§ **EXERCISE GOAL**
Could you format the material from the line with "size is (2576, 1456)." up to and including the line with "Files is located at coordinates (1989, 786)." as a Markdown table, numbering each row under Row, putting the line under Material line, and leaving out blank lines?
## Start DATA FOR THIS TASK
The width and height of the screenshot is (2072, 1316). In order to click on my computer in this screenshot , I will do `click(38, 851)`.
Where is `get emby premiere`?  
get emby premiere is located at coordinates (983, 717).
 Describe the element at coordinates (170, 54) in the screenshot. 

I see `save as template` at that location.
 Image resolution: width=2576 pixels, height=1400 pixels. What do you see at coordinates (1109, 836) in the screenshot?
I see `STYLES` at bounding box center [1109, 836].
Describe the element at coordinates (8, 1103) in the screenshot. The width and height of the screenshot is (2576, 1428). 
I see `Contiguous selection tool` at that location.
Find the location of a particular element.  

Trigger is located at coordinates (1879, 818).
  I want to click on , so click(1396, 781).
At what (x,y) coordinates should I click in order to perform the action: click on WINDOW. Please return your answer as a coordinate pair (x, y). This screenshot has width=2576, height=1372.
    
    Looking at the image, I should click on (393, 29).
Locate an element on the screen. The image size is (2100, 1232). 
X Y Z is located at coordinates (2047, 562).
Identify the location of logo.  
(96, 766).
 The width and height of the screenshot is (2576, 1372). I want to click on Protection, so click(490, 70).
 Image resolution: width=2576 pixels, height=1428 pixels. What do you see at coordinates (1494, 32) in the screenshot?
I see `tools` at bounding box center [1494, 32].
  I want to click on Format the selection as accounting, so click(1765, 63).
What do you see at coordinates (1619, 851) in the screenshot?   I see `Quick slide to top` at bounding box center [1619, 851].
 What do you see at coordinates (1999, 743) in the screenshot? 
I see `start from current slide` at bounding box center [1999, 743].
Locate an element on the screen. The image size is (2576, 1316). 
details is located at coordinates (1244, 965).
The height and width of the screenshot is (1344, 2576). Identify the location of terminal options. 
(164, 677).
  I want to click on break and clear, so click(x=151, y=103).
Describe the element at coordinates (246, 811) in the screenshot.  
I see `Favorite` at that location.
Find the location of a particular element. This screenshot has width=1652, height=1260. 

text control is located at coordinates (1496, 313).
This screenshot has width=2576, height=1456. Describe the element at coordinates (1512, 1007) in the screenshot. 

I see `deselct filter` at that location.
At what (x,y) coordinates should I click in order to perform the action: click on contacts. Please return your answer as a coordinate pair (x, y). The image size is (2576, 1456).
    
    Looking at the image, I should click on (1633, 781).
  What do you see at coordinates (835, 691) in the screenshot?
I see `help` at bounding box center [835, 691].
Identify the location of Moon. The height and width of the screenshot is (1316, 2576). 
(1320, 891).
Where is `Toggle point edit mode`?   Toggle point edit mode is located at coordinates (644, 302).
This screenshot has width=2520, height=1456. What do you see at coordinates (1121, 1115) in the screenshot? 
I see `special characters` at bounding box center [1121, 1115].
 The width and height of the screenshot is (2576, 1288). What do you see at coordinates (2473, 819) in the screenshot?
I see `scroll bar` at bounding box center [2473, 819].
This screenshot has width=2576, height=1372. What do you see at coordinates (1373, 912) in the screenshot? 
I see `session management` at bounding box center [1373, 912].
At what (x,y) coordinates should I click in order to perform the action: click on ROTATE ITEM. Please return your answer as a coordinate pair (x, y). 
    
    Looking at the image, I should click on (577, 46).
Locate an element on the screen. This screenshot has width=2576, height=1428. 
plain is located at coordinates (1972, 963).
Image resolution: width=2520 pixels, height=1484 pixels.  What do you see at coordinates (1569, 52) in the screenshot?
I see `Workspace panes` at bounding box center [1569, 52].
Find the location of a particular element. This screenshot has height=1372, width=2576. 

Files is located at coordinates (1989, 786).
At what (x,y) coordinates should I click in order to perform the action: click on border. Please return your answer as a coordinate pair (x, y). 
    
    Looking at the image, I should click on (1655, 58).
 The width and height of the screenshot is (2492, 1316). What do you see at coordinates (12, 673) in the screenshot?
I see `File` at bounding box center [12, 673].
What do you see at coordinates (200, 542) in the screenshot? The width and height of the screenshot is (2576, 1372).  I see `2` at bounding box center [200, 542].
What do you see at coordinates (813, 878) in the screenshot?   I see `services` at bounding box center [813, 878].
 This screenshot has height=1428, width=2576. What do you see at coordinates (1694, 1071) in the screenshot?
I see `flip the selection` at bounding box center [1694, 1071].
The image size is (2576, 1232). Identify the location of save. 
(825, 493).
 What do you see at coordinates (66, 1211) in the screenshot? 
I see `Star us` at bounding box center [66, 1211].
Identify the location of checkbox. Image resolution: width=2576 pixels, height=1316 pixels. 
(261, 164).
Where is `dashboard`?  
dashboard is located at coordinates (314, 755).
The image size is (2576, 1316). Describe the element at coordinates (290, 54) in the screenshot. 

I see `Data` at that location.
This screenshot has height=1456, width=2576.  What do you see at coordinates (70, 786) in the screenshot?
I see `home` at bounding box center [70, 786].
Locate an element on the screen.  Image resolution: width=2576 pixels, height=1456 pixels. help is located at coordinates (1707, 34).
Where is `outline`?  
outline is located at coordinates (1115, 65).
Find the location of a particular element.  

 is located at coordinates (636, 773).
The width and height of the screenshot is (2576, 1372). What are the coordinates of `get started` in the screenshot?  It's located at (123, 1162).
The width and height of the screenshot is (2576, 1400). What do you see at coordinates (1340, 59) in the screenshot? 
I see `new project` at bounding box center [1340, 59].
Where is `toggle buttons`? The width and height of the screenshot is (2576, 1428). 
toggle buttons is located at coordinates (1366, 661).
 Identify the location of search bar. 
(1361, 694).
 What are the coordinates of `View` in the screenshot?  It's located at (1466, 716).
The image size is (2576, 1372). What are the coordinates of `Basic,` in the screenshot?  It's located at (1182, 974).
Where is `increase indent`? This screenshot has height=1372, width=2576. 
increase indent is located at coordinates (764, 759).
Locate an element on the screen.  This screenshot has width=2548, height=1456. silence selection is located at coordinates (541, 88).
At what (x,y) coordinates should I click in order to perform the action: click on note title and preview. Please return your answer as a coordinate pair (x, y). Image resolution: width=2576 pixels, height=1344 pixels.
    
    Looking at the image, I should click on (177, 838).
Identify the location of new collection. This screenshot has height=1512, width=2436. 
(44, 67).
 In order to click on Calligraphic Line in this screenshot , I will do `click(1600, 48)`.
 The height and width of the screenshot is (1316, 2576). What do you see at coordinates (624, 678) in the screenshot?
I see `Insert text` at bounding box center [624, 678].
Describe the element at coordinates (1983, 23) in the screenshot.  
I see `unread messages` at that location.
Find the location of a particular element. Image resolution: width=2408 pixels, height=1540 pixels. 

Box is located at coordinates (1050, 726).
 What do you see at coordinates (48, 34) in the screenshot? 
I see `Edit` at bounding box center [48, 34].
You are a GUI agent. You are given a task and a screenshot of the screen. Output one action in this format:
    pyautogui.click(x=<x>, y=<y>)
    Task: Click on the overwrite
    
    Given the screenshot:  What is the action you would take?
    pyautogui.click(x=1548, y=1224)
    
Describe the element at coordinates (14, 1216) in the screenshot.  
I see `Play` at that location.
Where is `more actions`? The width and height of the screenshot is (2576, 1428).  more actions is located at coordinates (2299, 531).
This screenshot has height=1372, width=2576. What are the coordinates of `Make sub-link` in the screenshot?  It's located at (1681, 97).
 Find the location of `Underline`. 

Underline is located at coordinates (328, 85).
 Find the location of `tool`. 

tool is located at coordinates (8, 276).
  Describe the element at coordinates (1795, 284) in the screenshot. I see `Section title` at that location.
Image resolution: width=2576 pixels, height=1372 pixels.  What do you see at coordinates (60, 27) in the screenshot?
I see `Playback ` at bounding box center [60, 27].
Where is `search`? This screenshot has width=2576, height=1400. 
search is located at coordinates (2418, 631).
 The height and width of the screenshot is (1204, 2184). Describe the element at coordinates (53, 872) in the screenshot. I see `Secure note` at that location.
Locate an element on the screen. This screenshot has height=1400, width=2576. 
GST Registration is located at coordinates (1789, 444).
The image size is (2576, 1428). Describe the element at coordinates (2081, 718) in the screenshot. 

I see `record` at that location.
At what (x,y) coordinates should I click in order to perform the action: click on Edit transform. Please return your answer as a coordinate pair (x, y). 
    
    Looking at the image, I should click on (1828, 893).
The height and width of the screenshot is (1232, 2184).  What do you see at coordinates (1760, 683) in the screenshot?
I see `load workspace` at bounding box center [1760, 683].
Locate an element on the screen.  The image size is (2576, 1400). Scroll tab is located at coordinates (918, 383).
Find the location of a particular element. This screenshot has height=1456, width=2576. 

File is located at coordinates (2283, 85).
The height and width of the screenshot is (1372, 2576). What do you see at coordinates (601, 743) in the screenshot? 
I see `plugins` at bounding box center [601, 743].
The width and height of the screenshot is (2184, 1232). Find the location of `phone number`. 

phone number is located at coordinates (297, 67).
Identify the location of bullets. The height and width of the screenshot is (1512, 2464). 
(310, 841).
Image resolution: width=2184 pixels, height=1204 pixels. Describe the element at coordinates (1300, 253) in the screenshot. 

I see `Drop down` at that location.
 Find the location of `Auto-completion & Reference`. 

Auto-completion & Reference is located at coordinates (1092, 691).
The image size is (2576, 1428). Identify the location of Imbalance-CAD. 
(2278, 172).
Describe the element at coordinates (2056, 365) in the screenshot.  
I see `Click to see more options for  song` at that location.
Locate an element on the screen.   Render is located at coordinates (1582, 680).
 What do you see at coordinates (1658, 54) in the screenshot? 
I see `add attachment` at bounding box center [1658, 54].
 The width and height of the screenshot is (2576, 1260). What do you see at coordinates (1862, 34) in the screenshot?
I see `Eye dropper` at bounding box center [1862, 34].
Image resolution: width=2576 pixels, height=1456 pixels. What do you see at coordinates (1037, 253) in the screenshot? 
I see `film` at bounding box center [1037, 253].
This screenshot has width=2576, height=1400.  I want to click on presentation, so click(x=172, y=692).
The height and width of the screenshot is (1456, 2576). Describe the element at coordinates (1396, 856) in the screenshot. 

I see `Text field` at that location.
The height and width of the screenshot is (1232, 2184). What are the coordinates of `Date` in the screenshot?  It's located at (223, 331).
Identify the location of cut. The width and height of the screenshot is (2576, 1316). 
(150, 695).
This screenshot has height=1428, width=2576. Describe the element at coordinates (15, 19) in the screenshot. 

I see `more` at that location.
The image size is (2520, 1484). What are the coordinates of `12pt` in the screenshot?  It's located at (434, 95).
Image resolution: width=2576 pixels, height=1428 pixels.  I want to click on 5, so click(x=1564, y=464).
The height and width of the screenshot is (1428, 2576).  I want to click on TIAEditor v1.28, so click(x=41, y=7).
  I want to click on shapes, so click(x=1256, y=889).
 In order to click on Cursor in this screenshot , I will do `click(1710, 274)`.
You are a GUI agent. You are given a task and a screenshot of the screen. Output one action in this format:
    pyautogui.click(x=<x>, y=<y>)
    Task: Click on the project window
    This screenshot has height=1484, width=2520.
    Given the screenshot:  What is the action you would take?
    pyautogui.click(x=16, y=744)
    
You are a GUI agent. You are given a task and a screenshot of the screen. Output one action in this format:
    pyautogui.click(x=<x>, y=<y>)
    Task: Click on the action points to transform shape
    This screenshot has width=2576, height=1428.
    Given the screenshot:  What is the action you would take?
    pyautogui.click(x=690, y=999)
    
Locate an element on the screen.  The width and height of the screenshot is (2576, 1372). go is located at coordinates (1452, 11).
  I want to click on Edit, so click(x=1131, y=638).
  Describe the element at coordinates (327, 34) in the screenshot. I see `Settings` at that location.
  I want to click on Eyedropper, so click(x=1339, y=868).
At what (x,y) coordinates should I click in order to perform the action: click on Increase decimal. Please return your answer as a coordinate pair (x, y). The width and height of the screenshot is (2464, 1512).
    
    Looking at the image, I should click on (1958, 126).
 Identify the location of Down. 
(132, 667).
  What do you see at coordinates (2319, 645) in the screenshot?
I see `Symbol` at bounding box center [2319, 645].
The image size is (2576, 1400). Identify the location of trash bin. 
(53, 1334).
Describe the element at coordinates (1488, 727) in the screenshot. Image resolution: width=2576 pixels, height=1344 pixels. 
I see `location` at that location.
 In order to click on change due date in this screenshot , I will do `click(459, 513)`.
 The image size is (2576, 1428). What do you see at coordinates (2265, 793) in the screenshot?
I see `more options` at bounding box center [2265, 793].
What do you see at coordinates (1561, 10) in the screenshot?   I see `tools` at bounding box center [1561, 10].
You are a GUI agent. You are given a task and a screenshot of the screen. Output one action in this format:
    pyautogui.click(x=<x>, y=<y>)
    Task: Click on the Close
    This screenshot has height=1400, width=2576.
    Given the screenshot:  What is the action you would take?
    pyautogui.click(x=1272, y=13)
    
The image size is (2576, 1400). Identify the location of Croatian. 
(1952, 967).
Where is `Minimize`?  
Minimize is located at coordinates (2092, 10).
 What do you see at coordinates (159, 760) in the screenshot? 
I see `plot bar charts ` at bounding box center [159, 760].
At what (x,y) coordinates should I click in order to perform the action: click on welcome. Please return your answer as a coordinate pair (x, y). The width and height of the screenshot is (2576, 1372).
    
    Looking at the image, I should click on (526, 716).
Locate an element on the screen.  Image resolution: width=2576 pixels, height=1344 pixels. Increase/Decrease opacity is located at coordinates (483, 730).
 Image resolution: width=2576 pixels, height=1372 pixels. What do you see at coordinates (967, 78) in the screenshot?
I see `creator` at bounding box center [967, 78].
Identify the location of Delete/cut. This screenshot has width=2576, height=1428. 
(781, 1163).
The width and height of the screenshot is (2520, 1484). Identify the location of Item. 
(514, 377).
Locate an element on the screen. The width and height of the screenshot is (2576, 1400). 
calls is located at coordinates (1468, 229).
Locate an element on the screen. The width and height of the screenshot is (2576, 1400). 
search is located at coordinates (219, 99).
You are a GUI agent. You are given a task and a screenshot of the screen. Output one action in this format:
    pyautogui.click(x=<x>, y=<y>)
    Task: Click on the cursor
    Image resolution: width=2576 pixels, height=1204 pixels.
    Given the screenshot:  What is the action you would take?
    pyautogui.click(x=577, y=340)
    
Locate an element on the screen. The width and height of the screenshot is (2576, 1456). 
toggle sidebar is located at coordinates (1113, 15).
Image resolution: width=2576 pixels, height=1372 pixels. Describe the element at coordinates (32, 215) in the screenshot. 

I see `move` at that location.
## End DATA FOR THIS TASK
§ **WORKED ANSWER**
| Row | Material line |
|---|---|
| 1 | At what (x,y) coordinates should I click in order to perform the action: click on contacts. Please return your answer as a coordinate pair (x, y). The image size is (2576, 1456). |
| 2 |     Looking at the image, I should click on (1633, 781). |
| 3 |   What do you see at coordinates (835, 691) in the screenshot? |
| 4 | I see `help` at bounding box center [835, 691]. |
| 5 | Identify the location of Moon. The height and width of the screenshot is (1316, 2576).  |
| 6 | (1320, 891). |
| 7 | Where is `Toggle point edit mode`?   Toggle point edit mode is located at coordinates (644, 302). |
| 8 | This screenshot has width=2520, height=1456. What do you see at coordinates (1121, 1115) in the screenshot?  |
| 9 | I see `special characters` at bounding box center [1121, 1115]. |
| 10 |  The width and height of the screenshot is (2576, 1288). What do you see at coordinates (2473, 819) in the screenshot? |
| 11 | I see `scroll bar` at bounding box center [2473, 819]. |
| 12 | This screenshot has width=2576, height=1372. What do you see at coordinates (1373, 912) in the screenshot?  |
| 13 | I see `session management` at bounding box center [1373, 912]. |
| 14 | At what (x,y) coordinates should I click in order to perform the action: click on ROTATE ITEM. Please return your answer as a coordinate pair (x, y).  |
| 15 |     Looking at the image, I should click on (577, 46). |
| 16 | Locate an element on the screen. This screenshot has width=2576, height=1428.  |
| 17 | plain is located at coordinates (1972, 963). |
| 18 | Image resolution: width=2520 pixels, height=1484 pixels.  What do you see at coordinates (1569, 52) in the screenshot? |
| 19 | I see `Workspace panes` at bounding box center [1569, 52]. |
| 20 | Find the location of a particular element. This screenshot has height=1372, width=2576.  |
| 21 | Files is located at coordinates (1989, 786). |